Base-RCNN-FPN.yaml如下

MODEL:
  META_ARCHITECTURE: "GeneralizedRCNN"
  BACKBONE:
    NAME: "build_resnet_fpn_backbone"
  RESNETS:
    OUT_FEATURES: ["res2", "res3", "res4", "res5"]
  FPN:
    IN_FEATURES: ["res2", "res3", "res4", "res5"]
  ANCHOR_GENERATOR:
    SIZES: [[32], [64], [128], [256], [512]]  # One size for each in feature map
    ASPECT_RATIOS: [[0.5, 1.0, 2.0]]  # Three aspect ratios (same for all in feature maps)
  RPN:
    IN_FEATURES: ["p2", "p3", "p4", "p5", "p6"]
    PRE_NMS_TOPK_TRAIN: 2000  # Per FPN level
    PRE_NMS_TOPK_TEST: 1000  # Per FPN level
    # Detectron1 uses 2000 proposals per-batch,
    # (See "modeling/rpn/rpn_outputs.py" for details of this legacy issue)
    # which is approximately 1000 proposals per-image since the default batch size for FPN is 2.
    POST_NMS_TOPK_TRAIN: 1000
    POST_NMS_TOPK_TEST: 1000
  ROI_HEADS:
    NAME: "StandardROIHeads"
    IN_FEATURES: ["p2", "p3", "p4", "p5"]
  ROI_BOX_HEAD:
    NAME: "FastRCNNConvFCHead"
    NUM_FC: 2
    POOLER_RESOLUTION: 7
  ROI_MASK_HEAD:
    NAME: "MaskRCNNConvUpsampleHead"
    NUM_CONV: 4
    POOLER_RESOLUTION: 14
DATASETS:
  TRAIN: ("coco_2017_train",)
  TEST: ("coco_2017_val",)
SOLVER:
  IMS_PER_BATCH: 16
  BASE_LR: 0.02
  STEPS: (60000, 80000)
  MAX_ITER: 90000
INPUT:
  MIN_SIZE_TRAIN: (640, 672, 704, 736, 768, 800)
VERSION: 2

3. GeneralizedRCNN

注意到META_ARCHITECTURE为GeneralizedRCNN，则

model = GeneralizedRCNN.get(meta_arch)(cfg)

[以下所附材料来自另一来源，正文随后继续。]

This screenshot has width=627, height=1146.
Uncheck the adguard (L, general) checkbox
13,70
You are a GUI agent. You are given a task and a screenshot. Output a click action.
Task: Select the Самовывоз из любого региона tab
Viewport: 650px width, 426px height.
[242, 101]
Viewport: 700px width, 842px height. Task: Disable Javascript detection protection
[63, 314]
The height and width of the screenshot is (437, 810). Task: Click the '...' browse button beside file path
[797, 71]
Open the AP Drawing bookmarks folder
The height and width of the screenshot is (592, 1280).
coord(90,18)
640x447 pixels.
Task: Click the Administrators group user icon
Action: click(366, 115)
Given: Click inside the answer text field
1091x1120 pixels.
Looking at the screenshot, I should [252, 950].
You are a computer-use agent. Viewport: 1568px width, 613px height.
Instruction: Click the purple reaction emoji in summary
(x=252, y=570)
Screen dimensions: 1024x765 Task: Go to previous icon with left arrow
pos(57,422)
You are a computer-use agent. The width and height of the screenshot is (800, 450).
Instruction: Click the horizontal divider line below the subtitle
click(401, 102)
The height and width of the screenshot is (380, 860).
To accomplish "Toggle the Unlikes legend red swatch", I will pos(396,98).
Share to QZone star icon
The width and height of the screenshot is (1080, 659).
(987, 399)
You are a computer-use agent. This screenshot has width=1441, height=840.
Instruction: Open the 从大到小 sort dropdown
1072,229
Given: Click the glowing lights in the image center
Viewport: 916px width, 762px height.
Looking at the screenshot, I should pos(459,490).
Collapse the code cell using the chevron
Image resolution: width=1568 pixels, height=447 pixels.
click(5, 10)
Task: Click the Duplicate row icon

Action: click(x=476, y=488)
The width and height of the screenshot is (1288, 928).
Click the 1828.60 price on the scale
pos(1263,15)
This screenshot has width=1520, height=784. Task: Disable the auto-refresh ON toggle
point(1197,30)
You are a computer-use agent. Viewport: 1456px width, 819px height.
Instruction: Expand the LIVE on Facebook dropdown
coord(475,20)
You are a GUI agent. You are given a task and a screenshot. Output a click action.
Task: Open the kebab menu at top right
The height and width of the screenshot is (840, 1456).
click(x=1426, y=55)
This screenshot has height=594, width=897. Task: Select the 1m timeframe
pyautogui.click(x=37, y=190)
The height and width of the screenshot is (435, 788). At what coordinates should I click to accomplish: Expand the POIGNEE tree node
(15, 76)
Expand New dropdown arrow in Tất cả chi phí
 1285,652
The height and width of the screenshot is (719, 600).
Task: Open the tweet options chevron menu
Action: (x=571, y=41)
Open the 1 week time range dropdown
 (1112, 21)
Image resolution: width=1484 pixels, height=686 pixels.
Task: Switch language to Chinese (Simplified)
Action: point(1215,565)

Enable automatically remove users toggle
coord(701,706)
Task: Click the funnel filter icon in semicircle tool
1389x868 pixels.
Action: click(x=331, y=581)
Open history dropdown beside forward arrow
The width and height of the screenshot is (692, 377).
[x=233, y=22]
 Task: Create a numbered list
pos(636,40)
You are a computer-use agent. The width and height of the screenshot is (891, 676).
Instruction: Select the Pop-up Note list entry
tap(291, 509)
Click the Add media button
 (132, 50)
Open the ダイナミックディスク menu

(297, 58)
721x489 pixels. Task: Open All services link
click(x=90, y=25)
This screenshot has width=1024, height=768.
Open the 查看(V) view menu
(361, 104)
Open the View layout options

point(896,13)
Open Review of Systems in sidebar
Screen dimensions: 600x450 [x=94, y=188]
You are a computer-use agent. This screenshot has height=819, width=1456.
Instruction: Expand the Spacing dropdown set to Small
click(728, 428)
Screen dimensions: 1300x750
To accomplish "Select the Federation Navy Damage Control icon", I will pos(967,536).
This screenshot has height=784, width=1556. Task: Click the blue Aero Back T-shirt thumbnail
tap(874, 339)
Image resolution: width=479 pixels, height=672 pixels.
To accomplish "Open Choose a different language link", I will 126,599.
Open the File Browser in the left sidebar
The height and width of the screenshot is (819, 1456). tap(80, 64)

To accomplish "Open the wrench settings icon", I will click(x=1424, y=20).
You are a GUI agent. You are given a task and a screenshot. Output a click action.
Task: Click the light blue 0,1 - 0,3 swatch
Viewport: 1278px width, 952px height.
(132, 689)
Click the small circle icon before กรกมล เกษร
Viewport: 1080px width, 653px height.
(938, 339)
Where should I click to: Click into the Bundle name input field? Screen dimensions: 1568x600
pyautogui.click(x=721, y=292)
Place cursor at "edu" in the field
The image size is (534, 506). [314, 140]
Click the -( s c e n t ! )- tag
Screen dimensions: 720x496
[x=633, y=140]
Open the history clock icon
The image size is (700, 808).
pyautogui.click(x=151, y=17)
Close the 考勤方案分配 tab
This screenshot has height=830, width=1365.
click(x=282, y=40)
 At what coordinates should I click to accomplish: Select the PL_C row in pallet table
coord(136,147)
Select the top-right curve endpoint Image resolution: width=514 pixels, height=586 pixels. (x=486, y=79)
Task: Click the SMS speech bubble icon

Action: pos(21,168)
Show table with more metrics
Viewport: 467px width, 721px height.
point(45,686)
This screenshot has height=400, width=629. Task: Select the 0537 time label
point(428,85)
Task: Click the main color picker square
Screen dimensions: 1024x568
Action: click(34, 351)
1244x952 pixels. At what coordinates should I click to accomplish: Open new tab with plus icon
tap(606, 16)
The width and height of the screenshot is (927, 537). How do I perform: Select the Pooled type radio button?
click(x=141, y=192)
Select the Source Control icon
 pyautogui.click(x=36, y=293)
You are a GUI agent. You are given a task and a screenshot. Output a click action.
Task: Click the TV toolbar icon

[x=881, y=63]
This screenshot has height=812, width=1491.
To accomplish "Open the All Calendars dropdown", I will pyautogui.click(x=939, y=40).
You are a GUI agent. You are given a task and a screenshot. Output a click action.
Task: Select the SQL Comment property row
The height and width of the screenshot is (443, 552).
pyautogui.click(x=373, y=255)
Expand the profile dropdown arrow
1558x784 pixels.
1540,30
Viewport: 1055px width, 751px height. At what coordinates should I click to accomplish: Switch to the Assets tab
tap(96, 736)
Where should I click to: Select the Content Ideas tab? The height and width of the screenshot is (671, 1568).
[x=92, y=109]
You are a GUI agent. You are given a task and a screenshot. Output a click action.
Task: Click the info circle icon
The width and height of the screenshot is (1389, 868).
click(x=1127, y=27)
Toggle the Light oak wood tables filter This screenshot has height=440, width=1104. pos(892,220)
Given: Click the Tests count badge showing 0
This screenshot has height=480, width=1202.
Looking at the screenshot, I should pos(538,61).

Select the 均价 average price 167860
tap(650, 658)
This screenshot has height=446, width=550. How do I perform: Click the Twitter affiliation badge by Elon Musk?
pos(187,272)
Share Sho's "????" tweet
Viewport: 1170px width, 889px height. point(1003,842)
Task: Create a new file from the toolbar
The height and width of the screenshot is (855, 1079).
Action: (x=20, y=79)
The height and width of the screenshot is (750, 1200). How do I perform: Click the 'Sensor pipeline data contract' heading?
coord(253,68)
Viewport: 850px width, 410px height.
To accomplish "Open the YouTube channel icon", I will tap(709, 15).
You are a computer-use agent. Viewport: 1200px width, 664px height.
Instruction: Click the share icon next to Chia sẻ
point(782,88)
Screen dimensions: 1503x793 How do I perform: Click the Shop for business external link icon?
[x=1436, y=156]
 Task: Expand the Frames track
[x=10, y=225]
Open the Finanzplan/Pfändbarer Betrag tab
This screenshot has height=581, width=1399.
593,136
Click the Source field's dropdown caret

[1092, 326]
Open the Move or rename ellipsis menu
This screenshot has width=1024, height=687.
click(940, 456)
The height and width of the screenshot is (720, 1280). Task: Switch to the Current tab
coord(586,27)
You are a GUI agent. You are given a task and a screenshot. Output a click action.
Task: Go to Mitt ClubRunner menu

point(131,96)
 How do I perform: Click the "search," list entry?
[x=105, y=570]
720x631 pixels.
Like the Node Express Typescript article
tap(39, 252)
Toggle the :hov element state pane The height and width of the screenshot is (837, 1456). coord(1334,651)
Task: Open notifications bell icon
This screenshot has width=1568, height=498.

打印model得到的结果看一下，如下，包含以下三个类

backbone
proposal_generator
roi_heads

GeneralizedRCNN(
  (backbone): FPN(...)
  (proposal_generator): RPN(...)
  (roi_heads): StandardROIHeads(
    (box_pooler): ROIPooler(...)
    (box_head): FastRCNNConvFCHead(...)
    (box_predictor): FastRCNNOutputLayers(
      (cls_score): Linear(in_features=1024, out_features=81, bias=True)
      (bbox_pred): Linear(in_features=1024, out_features=320, bias=True)
    )
  )
)

GeneralizedRCNN类的定义

class GeneralizedRCNN(nn.Module):
    """
    包含以下三个内容：
    1. 每张图像特征提取（又名主干）
    2. 区域建议网络生成
    3. 每个区域的特征提取和预测
    """

    @configurable
    def __init__(
        self,
        *,
        backbone: Backbone,
        proposal_generator: nn.Module,
        roi_heads: nn.Module,
        pixel_mean: Tuple[float],
        pixel_std: Tuple[float],
        input_format: Optional[str] = None,
        vis_period: int = 0,
    ):
        """
        Args:
            backbone: a backbone module, must follow detectron2's backbone interface
            proposal_generator: a module that generates proposals using backbone features
            roi_heads: a ROI head that performs per-region computation
            pixel_mean, pixel_std: list or tuple with #channels element, representing
                the per-channel mean and std to be used to normalize the input image
            input_format: describe the meaning of channels of input. Needed by visualization
            vis_period: the period to run visualization. Set to 0 to disable.
        """
        super().__init__()
        self.backbone = backbone
        self.proposal_generator = proposal_generator
        self.roi_heads = roi_heads

        self.input_format = input_format
        self.vis_period = vis_period
        if vis_period > 0:
            assert input_format is not None, "input_format is required for visualization!"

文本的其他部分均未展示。